-- start Given passage --
Introducing Legal Ethics for Tax Lawyers

Introducing Legal Ethics for Tax Lawyers

 

In order to appreciate the ethical complications in which tax lawyers often find themselves, it is essential to appreciate and understand the greater contexts of legal ethics and the tax system. While it is important to begin with this more general discussion of ethics and tax lawyers, it may also be useful to re-read this section after finishing this chapter – to get a view of the forest after inspecting some of the trees.

 

1.1.    Ethics for Lawyers

 

Ethics is practical reasoning. It is thinking through the implications of behavior. For lawyers, ethical reflection involves considering not only the lawyer’s personal values but also the roles lawyers have as officers in the legal system and as agents and advisors for clients. Organizing and clarifying the layers of obligations and duties implicated in lawyer behavior is the subject matter of legal ethics. The objective is to define what a lawyer’s professional responsibilities are. It is not an abstract or idealistic exercise. A lawyer with a misunderstanding of her professional responsibilities may find herself disbarred from the practice of law, sued by her former clients, fined and jailed – or personally miserable even if she escapes discipline, suit, or criminal punishment.
-- end Given passage --
-- start Given data --
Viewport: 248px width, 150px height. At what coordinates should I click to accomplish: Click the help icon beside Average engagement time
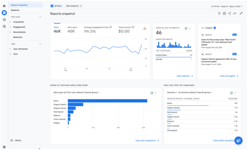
-- end Given data --
## Do this
Pick up the legal ethics passage for tax lawyers above and continue it from its final sentence.

## Output for this task
 

Many ethical considerations reflect a lawyer’s personal values, such as the choice of practice area or choice of clients. However, legal ethics is not simply the domain of personal values. A great many duties are imposed on lawyers by fiduciary and contract laws, and, of course, each state has its own ethics rules and means of enforcement. Most states have adopted some version of the American Bar Association’s Model Rules of Professional Conduct, and many have followed the ABA’s subsequent amendments (as amended, the “Model Rules.”) While the popular image of a lawyer may be as a courtroom strategist and dramatist focused on winning at any cost, the Model Rules reflect the complex realities of lawyering, prescribing different standards for a lawyer working as an advisor, neutral third party, and advocate, as well as unavoidable duties to third parties, opposing counsel, and the tribunal.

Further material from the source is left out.